US IMMIGRATION NOTES - Atty. Marco F.G. Tomakin - The Freeman

As the last issue for this year, I would like to thank our dear readers who have been following this weekly column. I appreciate your emails with your reactions and questions and I take note your suggestions as we enter in to the coming new year. Happy New Year to all of you. I pray for a blessed and prosperous 2018 to you and your families.

***

The election of Mr. Donald Trump as the 45th President of the United States, along with his nativist-leaning policies, has created an atmosphere for 2017 as a year full of fear, anxiety, and uncertainty within the immigrant communities. Just this year alone, the Trump administration has issued a number of executive orders involving immigration issues such as the imposing travel ban, clamping down on sanctuary cities, tightening employer-based petitions, reducing the number of refugees, overturning the DACA, and increasing the number of arrests and deportations.

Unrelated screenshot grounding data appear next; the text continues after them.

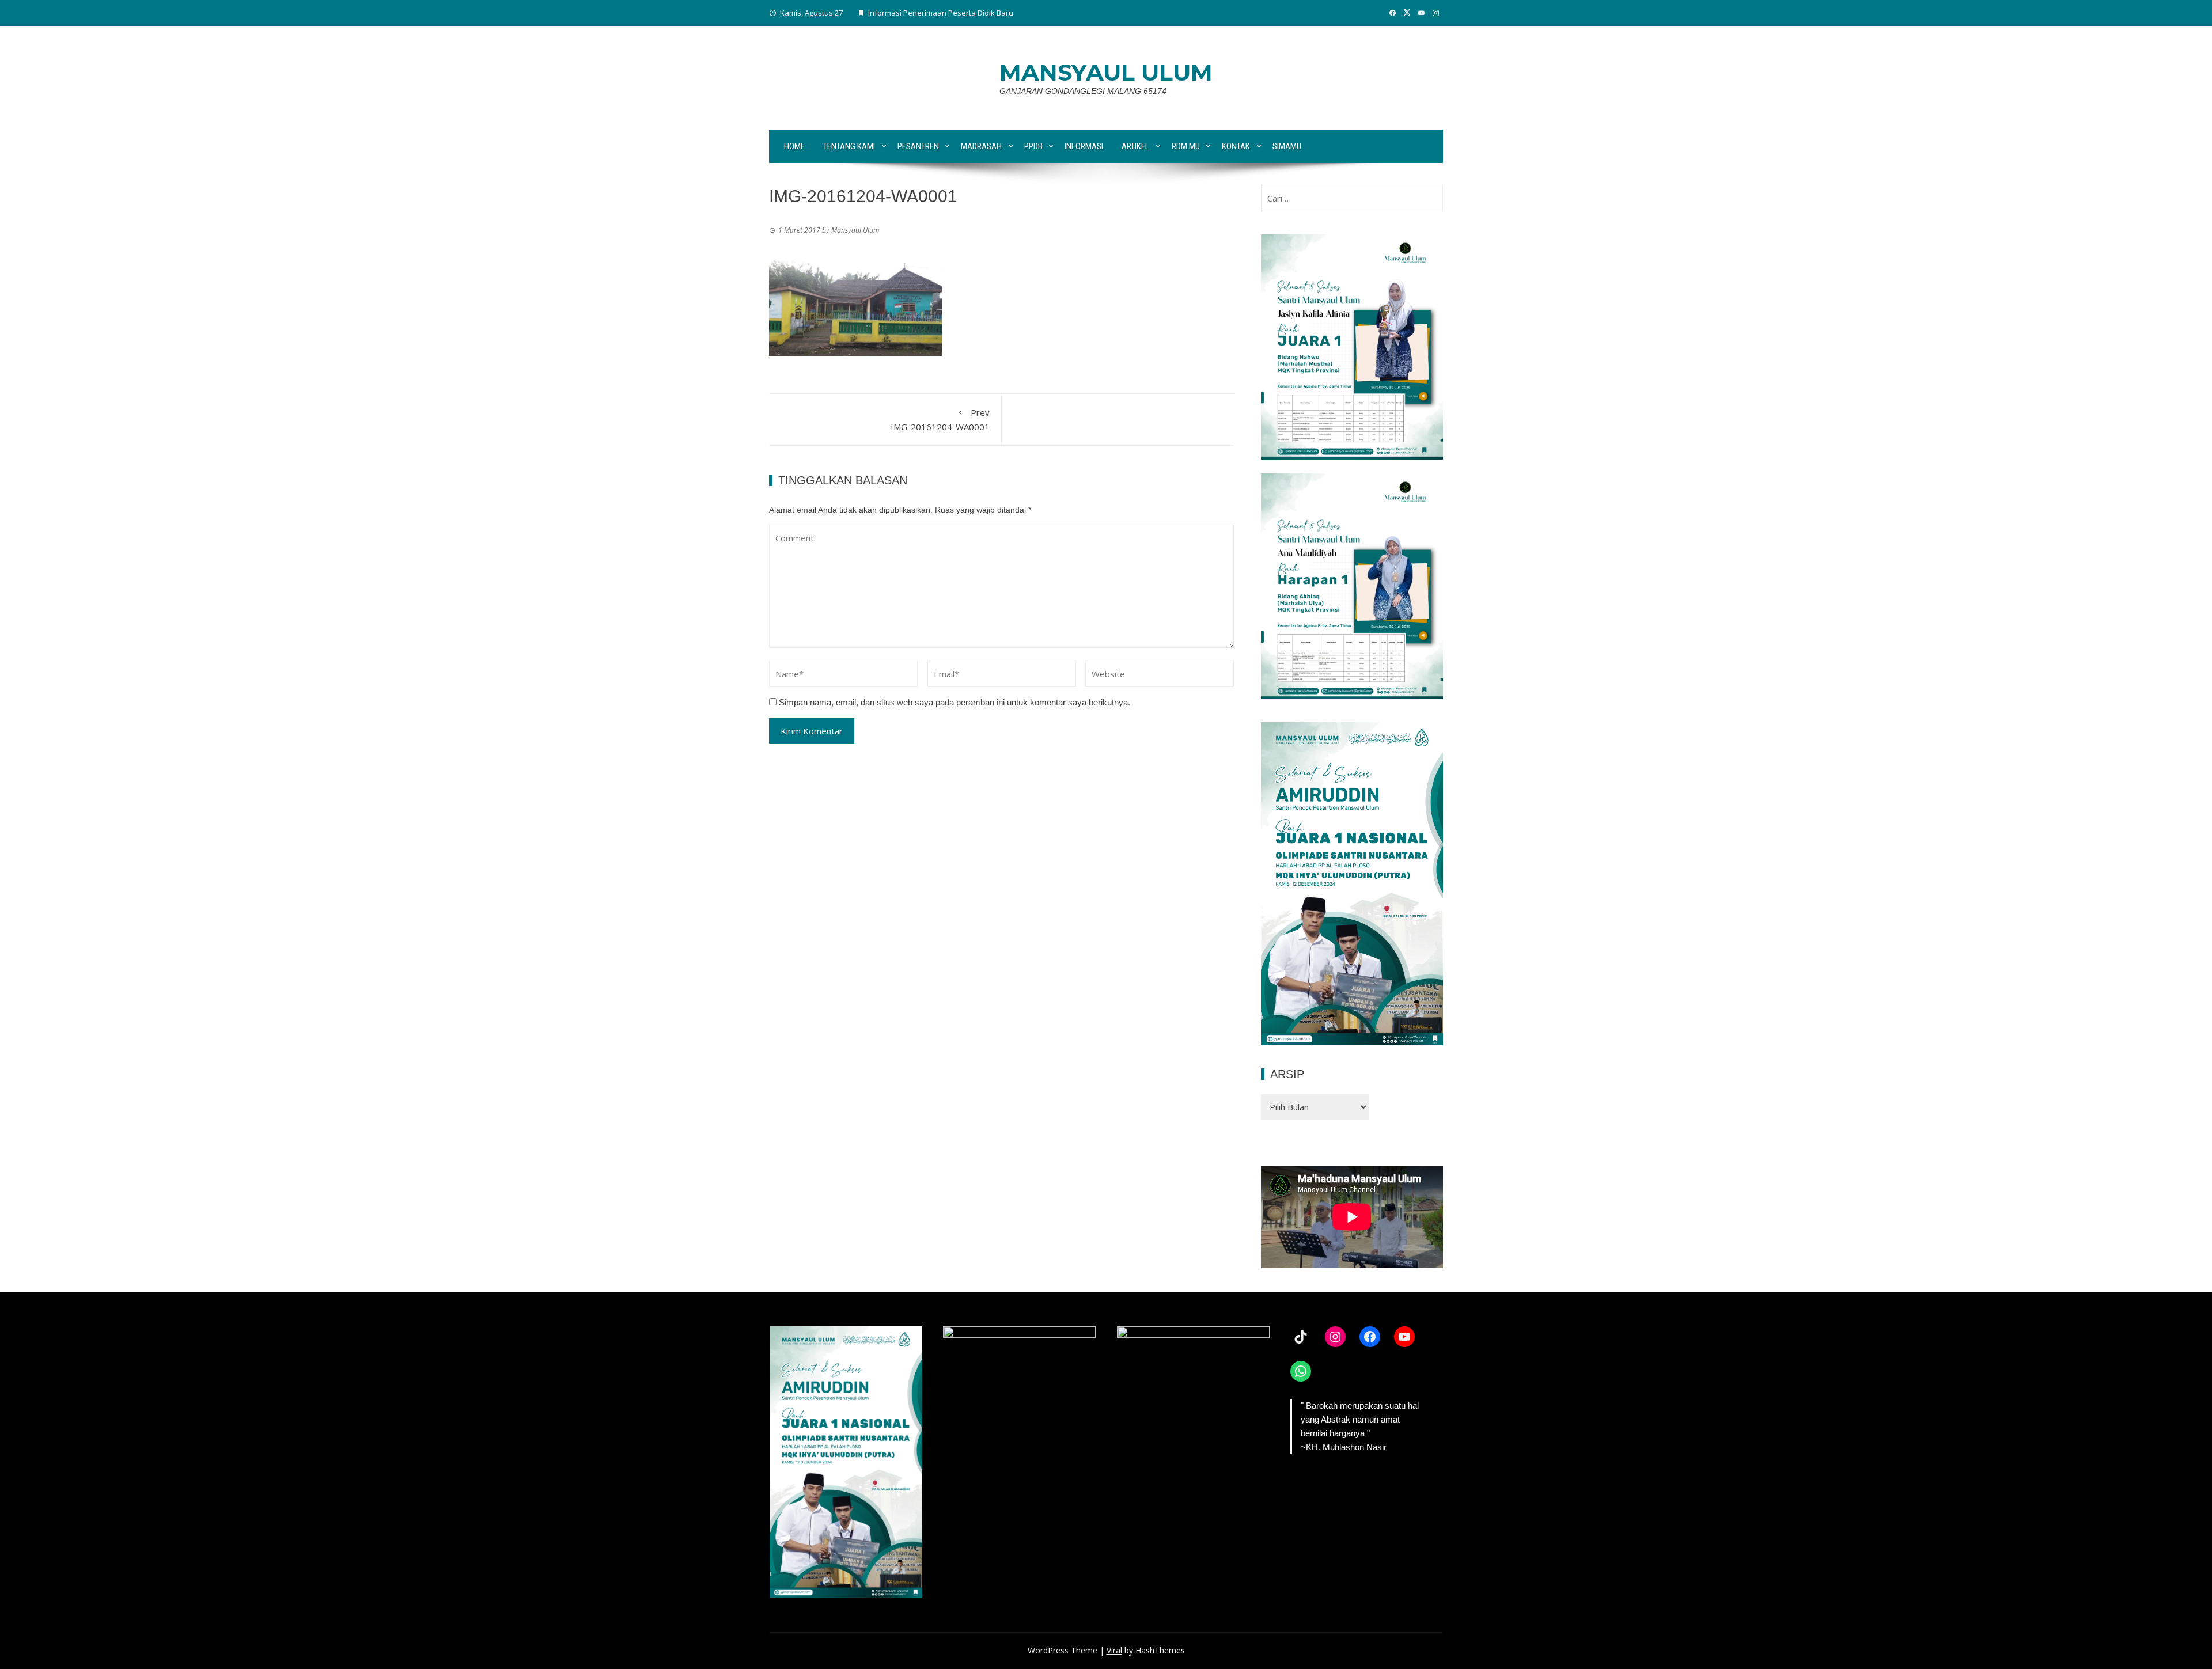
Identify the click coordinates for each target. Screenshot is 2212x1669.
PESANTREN (918, 146)
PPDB (1033, 146)
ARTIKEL (1135, 146)
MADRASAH (981, 146)
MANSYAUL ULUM (1106, 72)
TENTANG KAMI (849, 146)
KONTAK (1236, 146)
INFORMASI (1084, 146)
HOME (794, 146)
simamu (1286, 146)
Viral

The year 2018 does not look to be promising either as there is a continuing push to revise and reform the immigration system by introducing merit-based immigration while limiting family-based immigration, building the border wall while the "dreamers" or DACA recipients are still in limbo. We can only hope that politicians in Washington will come into a bipartisan agreement to formulate an honest-to-goodness, much-needed, long-overdue immigration reform as an untold number of lives and futures are at stake in this very important issue.

***

To end the year, let us answer a question posed to me just recently. A reader asks: I am a registered nurse in the Philippines. What is the outlook of the Nursing profession in the US as far as recruitment of Filipino nurses? To answer this question, it is important to point out that the US is presently experiencing a very high rate of nursing shortage. Hospitals all over the US are scrambling to find highly skilled, experienced, and well-trained nurses to fill in their vacant nursing positions. It is projected by the US Bureau of Labor Statistics that by 2024 there will be 1.09 million nursing job openings in the US. Whether or not Filipino nurses will be able to grab a share of that pie is another question. But definitely, if past experience serves a guide, the Philippines has always been the major source of nurses for the US and all over the world.